Meta Incognito Chat and zero-auth leaks: privacy promises and API failures
Meta announced Incognito Chat with Meta AI for its main app and WhatsApp, which CEO Mark Zuckerberg described as "a completely private way to interact with AI, similar to how end-to-end encryption means no one can read your conversations, even Meta or WhatsApp." He added that Incognito Chat runs inference in a Trusted Execution Environment and that "conversations on your phone also disappear when you exit the session." By contrast, Strix reported a zero-auth data exposure in Schemata — an AI-powered virtual training platform used by defense customers — where ordinary low-privilege accounts could access data across tenants via API endpoints lacking authorization. Schemata posted a statement saying it has no "evidence that any third party exploited the vulnerability to access customer data."
What this means for technologists, policymakers, and procurement leaders
- Technologists and security teams: prioritize patching PAN-OS for CVE-2026-0300, monitor for GhostLock-style SMB locks, audit model repositories for untrusted tokenizer.json files, and track the cURL 8.21.0 release for the pending CVE.
- Policymakers and regulators: note the FCC's extension of the banned-router update deadline until "at least" January 1, 2029 — an extension that applies to software and firmware updates to ensure continued device safety.
- Procurement and enterprise leaders (including defense contractors): validate API authorization controls after the Schemata disclosure, and weigh supply-chain risk in light of contests that explicitly encourage using worms and public proof-of-compromise submissions.
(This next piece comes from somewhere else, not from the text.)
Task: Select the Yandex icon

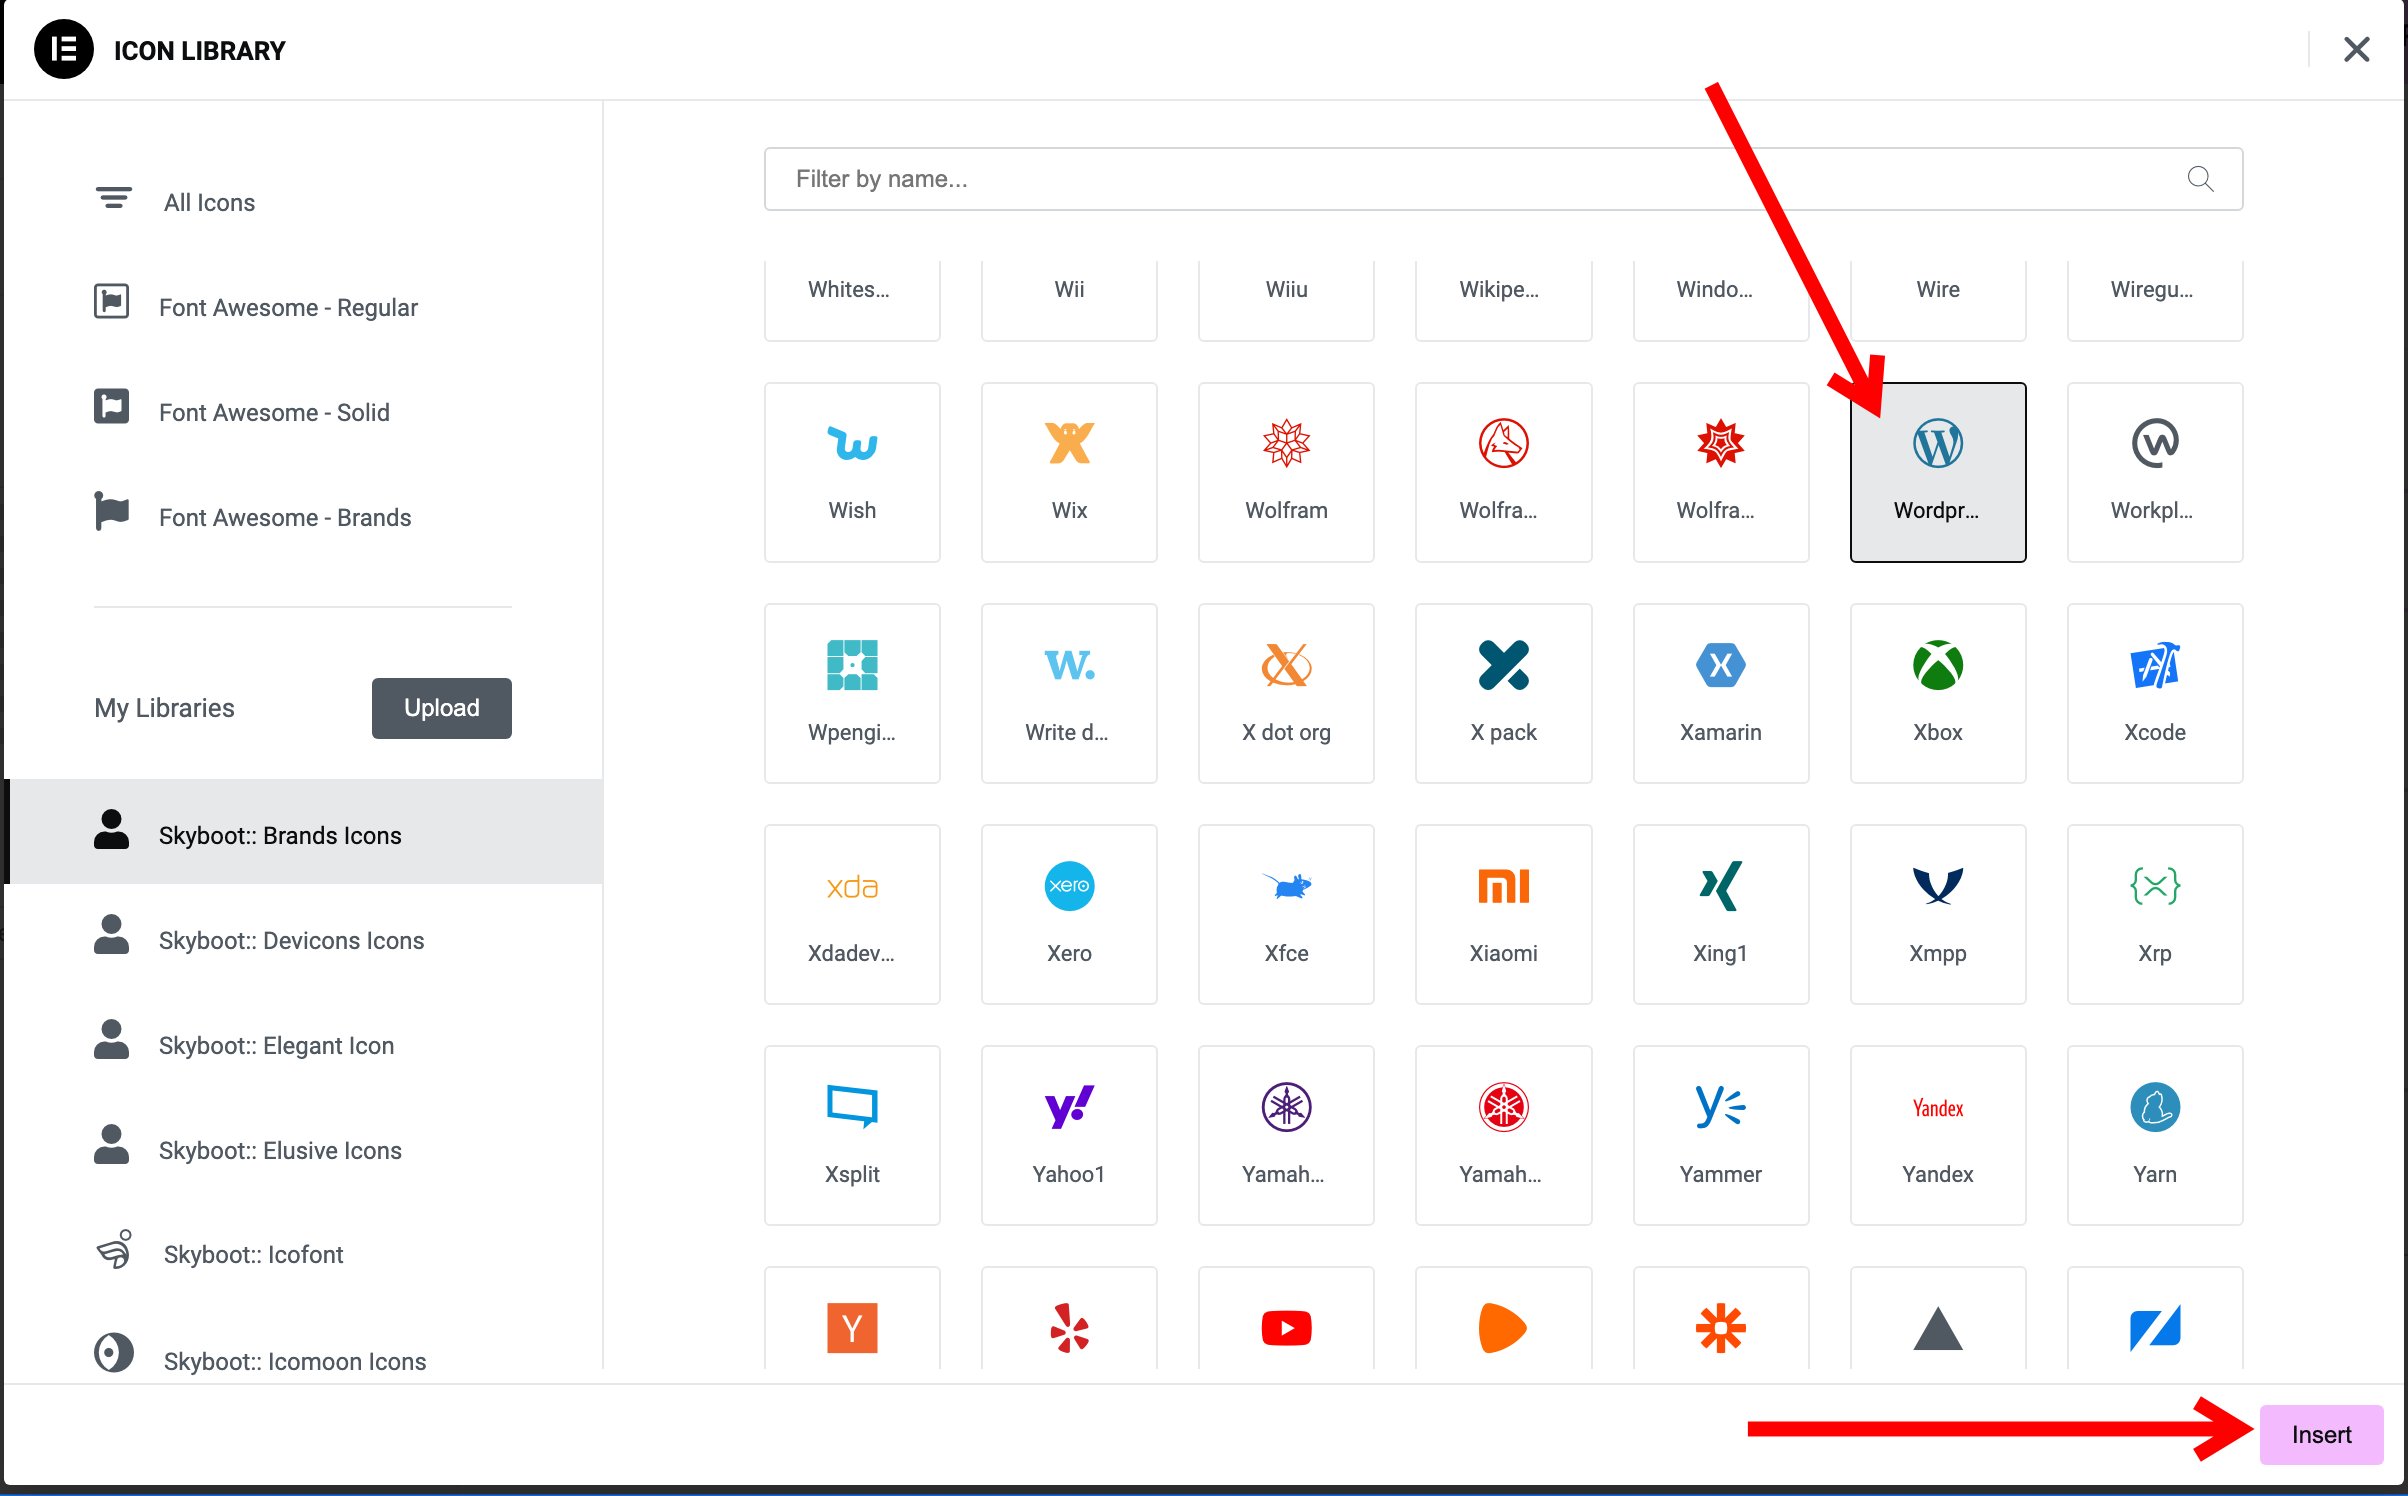Action: (1937, 1134)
The bulletin closes where it began — with urgency and a plain prescription: "Do the boring work. Patch. Change keys. Check users. Test backups. Block the obvious junk. We’ll be back when the fire moves." The week’s incidents are a reminder that many of the most damaging attacks still rely on cheap confidence tricks, weak checks, and predictable system behavior. The fixes are often mundane; the costs of ignoring them are not.